6-APB is a triple monoamine reuptake inhibitor with Ki values of 117, 150 and 2698 nM for NET, DAT and SERT respectively as well as being a potent agonist for the 5-HT2B receptor (Ki 3.7 nM). The subjective effects and structure–activity relationship suggest that it is also a releasing agent.
The agonism for 5-HT2B makes it likely that 6-APB would be cardiotoxic with long term use, as seen in other 5-HT2B agonists, such as fenfluramine and MDMA. 6-APB acts as an agonist of the 5-HT2C receptor, which may be responsible for its appetite suppression. While 6-APB is an agonist at all three 5-HT2 receptor subtypes, its affinity for 5-HT2B is significantly higher. It is both more potent and more selective over other serotonin receptors than the reference agonist, BW723C86, which is commonly used for research into 5-HT2B receptors.
When taken orally (usually in the form of pills or powder) at recreational doses, 6-APB takes effect within 30 to 60 minutes. After this time, users report a feeling a sense of euphoria and energy. Effects plateau after approximately 2 hours, and effects may last up to 10 hours after initial administration. Users have also reported very strong feelings of empathy towards others, as well as musical euphoria (that is, a strong connection with the particular music they are listening to). While the drug never became particularly popular, it briefly entered the rave and underground clubbing scene in Britain before its sale and import were banned.
6-APB is not listed under the Opium Law or the Medicine Act in the Netherlands, and thus currently legal.
6-APB is unscheduled in the United States, but not currently approved by the Food and Drug Administration for human consumption.
Certain countries contain a “substantially similar” catch-all clause in their drug law, such as New Zealand and Australia.
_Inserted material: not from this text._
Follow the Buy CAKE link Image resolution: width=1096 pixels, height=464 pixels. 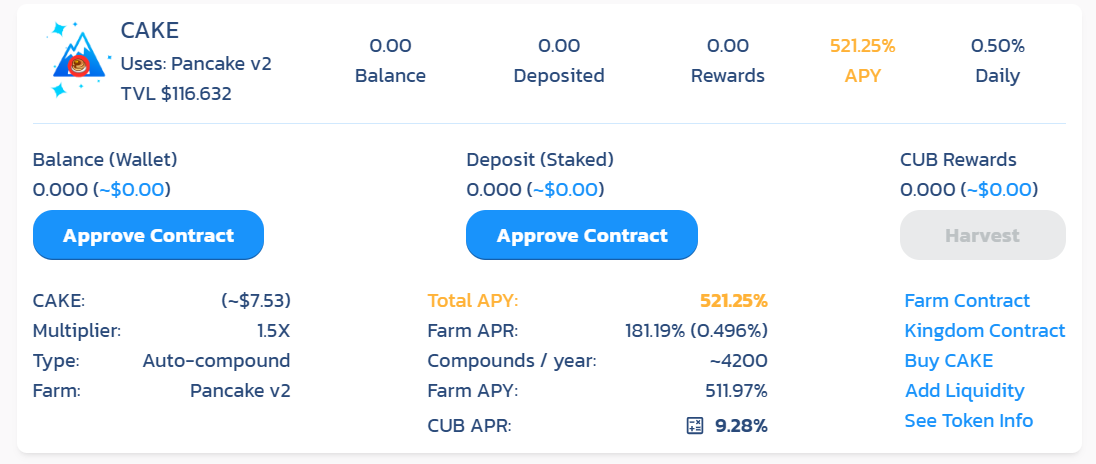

This includes 6-APB as it is similar in chemical structure to the class A drug MDA, meaning 6-APB may be viewed as a controlled substance analogue in these jurisdictions.
6-APB is Schedule III in Canada as it is an analogue of MDA. The CDSA was updated as a result of the Safe Streets Act changing amphetamines from Schedule 3 to Schedule 1.
6-APB is unscheduled in France and Italy.
On June 10, 2013 6-APB and a number of analogues were classified as Temporary Class Drugs in the UK following an ACMD recommendation. This means that sale and import of the named substances are criminal offences and are treated as for class B drugs. On November 28, 2013 the ACMD recommended that 6-APB and related benzofurans should become Class B, Schedule 1 substances. On March 5, 2014 the UK Home Office announced that 6-APB would be made a class B drug on 10 June 2014 alongside every other benzofuran entactogen and many structurally related drugs.
6-APB is illegal in Germany since the 17th of July, 2013, when it was added to the Betäubungsmittelgesetz.
In Sweden, 6-APB is classified as “health hazard” under the act Lagen om förbud mot vissa hälsofarliga varor (translated Act on the Prohibition of Certain Goods Dangerous to Health) as of December 27, 2009 under SFS 2009:1095 making it illegal to sell or possess.